Data records
═══

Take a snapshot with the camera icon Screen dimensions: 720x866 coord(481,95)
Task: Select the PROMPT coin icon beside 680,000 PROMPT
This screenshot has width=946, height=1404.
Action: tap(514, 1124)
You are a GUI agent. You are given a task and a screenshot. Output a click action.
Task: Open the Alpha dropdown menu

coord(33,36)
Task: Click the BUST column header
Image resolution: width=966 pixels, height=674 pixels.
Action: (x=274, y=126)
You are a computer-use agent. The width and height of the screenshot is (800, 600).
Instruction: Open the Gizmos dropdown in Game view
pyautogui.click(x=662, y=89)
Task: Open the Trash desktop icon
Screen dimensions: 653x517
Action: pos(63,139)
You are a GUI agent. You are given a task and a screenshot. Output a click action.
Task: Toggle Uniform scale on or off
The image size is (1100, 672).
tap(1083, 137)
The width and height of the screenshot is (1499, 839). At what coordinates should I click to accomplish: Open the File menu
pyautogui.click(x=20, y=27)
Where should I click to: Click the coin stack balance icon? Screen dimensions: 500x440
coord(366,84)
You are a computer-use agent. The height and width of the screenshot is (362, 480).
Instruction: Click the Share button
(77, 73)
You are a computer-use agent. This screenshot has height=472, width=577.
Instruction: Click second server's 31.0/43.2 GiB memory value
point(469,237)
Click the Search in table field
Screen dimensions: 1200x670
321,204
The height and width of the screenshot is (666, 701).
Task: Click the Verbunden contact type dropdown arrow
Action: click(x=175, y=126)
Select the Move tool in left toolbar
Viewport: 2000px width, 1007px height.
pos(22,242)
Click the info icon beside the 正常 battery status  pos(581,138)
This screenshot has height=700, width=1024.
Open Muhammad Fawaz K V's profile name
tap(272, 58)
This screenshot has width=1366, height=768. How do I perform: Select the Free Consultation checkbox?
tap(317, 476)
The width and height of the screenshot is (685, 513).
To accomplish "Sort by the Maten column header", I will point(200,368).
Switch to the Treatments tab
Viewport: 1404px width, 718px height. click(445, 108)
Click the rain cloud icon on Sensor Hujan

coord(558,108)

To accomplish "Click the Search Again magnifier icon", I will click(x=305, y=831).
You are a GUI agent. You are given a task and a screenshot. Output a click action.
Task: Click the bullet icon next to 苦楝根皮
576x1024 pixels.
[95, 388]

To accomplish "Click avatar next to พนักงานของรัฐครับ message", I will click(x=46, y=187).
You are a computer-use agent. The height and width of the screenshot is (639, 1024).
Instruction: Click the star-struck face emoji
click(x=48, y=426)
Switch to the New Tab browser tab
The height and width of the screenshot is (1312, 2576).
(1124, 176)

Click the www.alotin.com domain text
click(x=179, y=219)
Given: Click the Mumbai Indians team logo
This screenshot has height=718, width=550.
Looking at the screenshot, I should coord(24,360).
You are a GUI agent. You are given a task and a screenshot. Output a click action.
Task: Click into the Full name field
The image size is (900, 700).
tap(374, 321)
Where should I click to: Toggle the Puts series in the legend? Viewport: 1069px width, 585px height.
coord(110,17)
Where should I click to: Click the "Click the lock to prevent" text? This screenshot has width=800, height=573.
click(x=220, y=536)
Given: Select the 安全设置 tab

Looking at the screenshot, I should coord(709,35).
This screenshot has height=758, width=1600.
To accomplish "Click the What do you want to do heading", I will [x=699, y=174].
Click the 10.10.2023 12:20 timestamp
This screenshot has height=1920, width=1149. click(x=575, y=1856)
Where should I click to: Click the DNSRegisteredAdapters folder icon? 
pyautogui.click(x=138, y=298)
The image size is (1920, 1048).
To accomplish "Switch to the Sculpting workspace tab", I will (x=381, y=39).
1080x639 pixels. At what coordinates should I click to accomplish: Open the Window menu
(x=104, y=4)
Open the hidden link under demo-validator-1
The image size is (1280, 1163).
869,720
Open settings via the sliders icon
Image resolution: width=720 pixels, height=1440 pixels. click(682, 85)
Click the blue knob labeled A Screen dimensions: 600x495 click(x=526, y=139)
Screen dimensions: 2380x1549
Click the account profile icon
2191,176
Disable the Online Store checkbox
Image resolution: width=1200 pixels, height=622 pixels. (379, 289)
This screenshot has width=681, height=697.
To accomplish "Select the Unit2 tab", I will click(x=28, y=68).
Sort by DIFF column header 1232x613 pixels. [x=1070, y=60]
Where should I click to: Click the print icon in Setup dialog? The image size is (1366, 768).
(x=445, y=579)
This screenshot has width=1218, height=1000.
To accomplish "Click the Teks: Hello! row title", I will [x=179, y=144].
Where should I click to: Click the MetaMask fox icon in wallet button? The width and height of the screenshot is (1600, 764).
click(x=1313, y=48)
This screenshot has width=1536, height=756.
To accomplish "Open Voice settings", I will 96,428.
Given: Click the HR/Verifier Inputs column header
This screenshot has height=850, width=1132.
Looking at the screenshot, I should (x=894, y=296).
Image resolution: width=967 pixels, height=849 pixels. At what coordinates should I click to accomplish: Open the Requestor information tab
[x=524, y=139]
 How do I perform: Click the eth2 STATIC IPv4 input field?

═══

EXERCISE GOAL - Write out exactly each line of the entries, starting at the one containing "Sort by DIFF" and finishing with the last line.

TASK OUTPUT -
Sort by DIFF column header 1232x613 pixels. [x=1070, y=60]
Where should I click to: Click the print icon in Setup dialog? The image size is (1366, 768).
(x=445, y=579)
This screenshot has width=1218, height=1000.
To accomplish "Click the Teks: Hello! row title", I will [x=179, y=144].
Where should I click to: Click the MetaMask fox icon in wallet button? The width and height of the screenshot is (1600, 764).
click(x=1313, y=48)
This screenshot has width=1536, height=756.
To accomplish "Open Voice settings", I will 96,428.
Given: Click the HR/Verifier Inputs column header
This screenshot has height=850, width=1132.
Looking at the screenshot, I should (x=894, y=296).
Image resolution: width=967 pixels, height=849 pixels. At what coordinates should I click to accomplish: Open the Requestor information tab
[x=524, y=139]
 How do I perform: Click the eth2 STATIC IPv4 input field?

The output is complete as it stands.